The Death of The Mogul?

I was fortunate enough to know Jim Gianopulos while he was a top film executive at Fox.  Jim was a throwback even then to the golden age of Hollywood, where movie executives had a commanding physical presence, with an obvious passion for fine art, fine wine and fine women, implicit ability to steer a negotiation favorably his way and a desire to know only the facts that materially impacted his bottom line.  He was imposing, demanding and at times even threatening.  And he was fascinating.  I loved being able to see him in action and imagined that’s what it would have been like to work for  legendary moguls Jack Warner or Louis B. Mayer. He was as close to mogul as I saw, and he was a damn effective executive for Fox.

Jim was also a damn effective executive for Paramount, restoring the studio to relevance with hits like “Quiet Place”,”Mission Impossible: Fallout” and “Rocketman”, collectively reaching more than a billion dollars worldwide.   And Jim did not exactly eschew the new world order of movies either.  In 2018 Gianopulos struck a groundbreaking deal to produce original movies for Netflix, acknowledging even pre-pandemic that global streaming represented a viable alternative to traditonal theatrical release.  He steered esoteric titles that he feared would hemmorage money if they faced the massive competition of franchises toward streamers and spearheaded a new family franchise in Sonic the Hedgehog.  All in four short years.

Alas, yesterday Viacom announced that the Gianopulos era was ending as of this December, as the company contineus to rejigger its executive ranks as it faces the massive challenges of the likes of Comcast, Disney, Amazon and Apple.  His replacement?  The current head of the group responsible for Nickelodeon and the former co-star of the 80s sitcom HEAD OF THE CLASS , the former business partner of the executive who inspired the Crazy Joe Davola character on SEINFELD (the real Joe Davola–one of the funniest and most honest executives I ever had the good fortune to sit next to) and the one-time host of a syndicated kids’  TV version of PICTIONARY.

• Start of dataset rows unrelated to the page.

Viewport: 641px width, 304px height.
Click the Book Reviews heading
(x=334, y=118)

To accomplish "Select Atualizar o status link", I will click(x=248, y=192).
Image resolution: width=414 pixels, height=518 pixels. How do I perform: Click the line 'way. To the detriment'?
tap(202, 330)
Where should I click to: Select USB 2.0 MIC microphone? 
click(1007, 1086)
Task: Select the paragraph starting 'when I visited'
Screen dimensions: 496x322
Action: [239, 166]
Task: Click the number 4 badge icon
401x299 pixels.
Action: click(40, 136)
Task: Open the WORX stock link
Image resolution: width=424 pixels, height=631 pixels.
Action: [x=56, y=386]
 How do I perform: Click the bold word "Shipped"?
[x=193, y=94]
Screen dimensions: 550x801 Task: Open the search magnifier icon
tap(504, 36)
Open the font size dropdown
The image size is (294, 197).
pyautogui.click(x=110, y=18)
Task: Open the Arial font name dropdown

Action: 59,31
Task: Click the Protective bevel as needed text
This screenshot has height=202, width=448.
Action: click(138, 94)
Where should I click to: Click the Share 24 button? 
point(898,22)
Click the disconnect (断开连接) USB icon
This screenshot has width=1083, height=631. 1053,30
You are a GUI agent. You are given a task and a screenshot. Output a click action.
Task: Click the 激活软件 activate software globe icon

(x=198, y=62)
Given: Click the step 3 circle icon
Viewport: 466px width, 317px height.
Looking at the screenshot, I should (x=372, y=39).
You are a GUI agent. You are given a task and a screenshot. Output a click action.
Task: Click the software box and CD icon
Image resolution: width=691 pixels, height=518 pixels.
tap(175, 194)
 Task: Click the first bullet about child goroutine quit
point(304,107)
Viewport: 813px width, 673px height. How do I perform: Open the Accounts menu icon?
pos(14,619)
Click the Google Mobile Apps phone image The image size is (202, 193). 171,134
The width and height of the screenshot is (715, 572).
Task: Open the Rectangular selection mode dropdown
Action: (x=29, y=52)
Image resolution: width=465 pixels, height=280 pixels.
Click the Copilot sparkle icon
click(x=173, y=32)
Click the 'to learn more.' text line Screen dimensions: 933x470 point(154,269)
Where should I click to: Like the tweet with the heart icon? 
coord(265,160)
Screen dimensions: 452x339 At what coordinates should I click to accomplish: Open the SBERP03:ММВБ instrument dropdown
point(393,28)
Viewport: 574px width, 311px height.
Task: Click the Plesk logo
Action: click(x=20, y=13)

This is not to belittle Brian Robbins, who has a stellar track record as a producer and has been quite effective at restoring the Nickelodeon brand to relevance during his brief time heading it, tapping into now-classic brands for reimaginings and being innovative enough to embrace adult synergy opportunities like the National Football League.  Did we ever think we’d see the day when an NFC playoff game would include a specially produced feed for Nickelodeon that would factor into its multiplatform audience cume and help vault  ex-wide receiver Nate Burleson to co-star status on CBS’ morning news franchise?  SpongeBob certainly didn’t do that–though, in fairness, Patrick is doing just fine in his new series for Paramount Plus.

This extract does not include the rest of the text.